Transcribe the complete listing exactly.

#####

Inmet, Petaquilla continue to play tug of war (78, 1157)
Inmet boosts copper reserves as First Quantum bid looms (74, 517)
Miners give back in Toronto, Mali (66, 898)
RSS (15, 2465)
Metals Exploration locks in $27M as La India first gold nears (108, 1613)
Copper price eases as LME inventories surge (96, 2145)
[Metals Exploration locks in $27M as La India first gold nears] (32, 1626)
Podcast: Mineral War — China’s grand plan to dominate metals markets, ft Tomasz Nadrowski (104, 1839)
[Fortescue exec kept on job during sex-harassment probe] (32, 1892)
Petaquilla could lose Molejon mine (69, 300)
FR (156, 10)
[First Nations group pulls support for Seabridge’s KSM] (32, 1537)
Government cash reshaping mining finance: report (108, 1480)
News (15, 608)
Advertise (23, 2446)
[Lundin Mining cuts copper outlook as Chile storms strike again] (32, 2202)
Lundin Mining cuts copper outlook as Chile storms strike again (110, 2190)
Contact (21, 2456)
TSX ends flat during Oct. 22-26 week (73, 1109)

#####

- **Solution to the exercise**:
Inmet, Petaquilla continue to play tug of war (78, 1157)
Inmet boosts copper reserves as First Quantum bid looms (74, 517)
Miners give back in Toronto, Mali (66, 898)
RSS (15, 2465)
Metals Exploration locks in $27M as La India first gold nears (108, 1613)
Copper price eases as LME inventories surge (96, 2145)
[Metals Exploration locks in $27M as La India first gold nears] (32, 1626)
Podcast: Mineral War — China’s grand plan to dominate metals markets, ft Tomasz Nadrowski (104, 1839)
[Fortescue exec kept on job during sex-harassment probe] (32, 1892)
Petaquilla could lose Molejon mine (69, 300)
FR (156, 10)
[First Nations group pulls support for Seabridge’s KSM] (32, 1537)
Government cash reshaping mining finance: report (108, 1480)
News (15, 608)
Advertise (23, 2446)
[Lundin Mining cuts copper outlook as Chile storms strike again] (32, 2202)
Lundin Mining cuts copper outlook as Chile storms strike again (110, 2190)
Contact (21, 2456)
TSX ends flat during Oct. 22-26 week (73, 1109)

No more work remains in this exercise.